In 2004, IRMI provided an expert commentary on “Managing Terrorism Risk.” This document provided a three-tier terrorism risk management plan outlining a series of steps that could help reduce terrorism risk. While this piece was first published more than 10 years ago, the expert commentary is still valuable today as we continue to deal with terrorist threats in America.
IRMI suggests a three-phase terrorism risk management program including threat identification, risk assessment and, finally, risk management procedures to help alleviate risk.
Developing a plan to assess and manage risk is the first step in protecting your company’s property, personnel and finances. Whether you are protecting against a terrorist threat or any other hazard, you need to be proactive.

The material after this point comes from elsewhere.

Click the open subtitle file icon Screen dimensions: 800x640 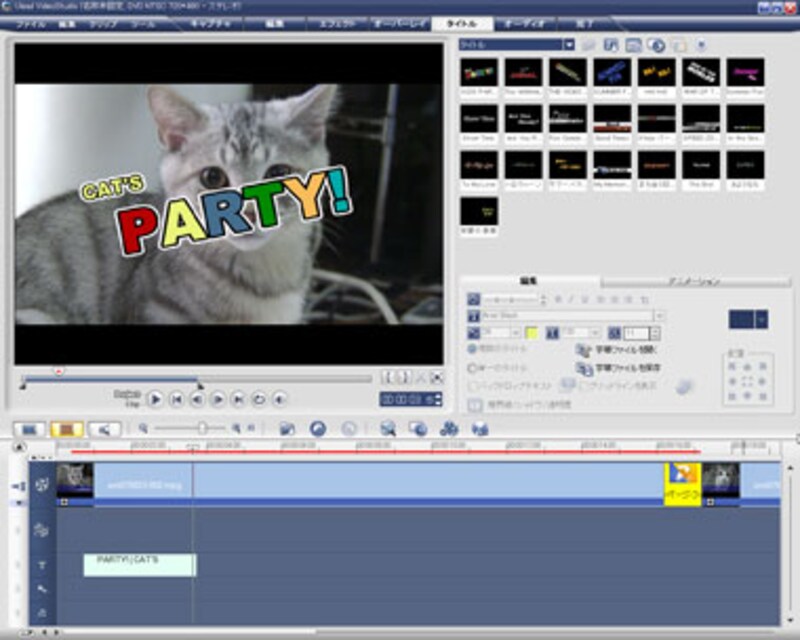(x=584, y=350)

Your broker and insurance carrier can provide assistance in assessing risk and identifying products and services that can help reduce risk exposures. Risk engineering tools, services and training can help identify structural vulnerabilities and safety issues and help you build a risk management process. Including terrorism coverage as part of your property policy should be a standard consideration; always make sure that the coverage does not exclude terrorism as a covered loss.
Ultimately, a risk management strategy that combines sound security practices, adequate insurance coverage and regularly scheduled assessment review can be the best defense against the risk of terrorism.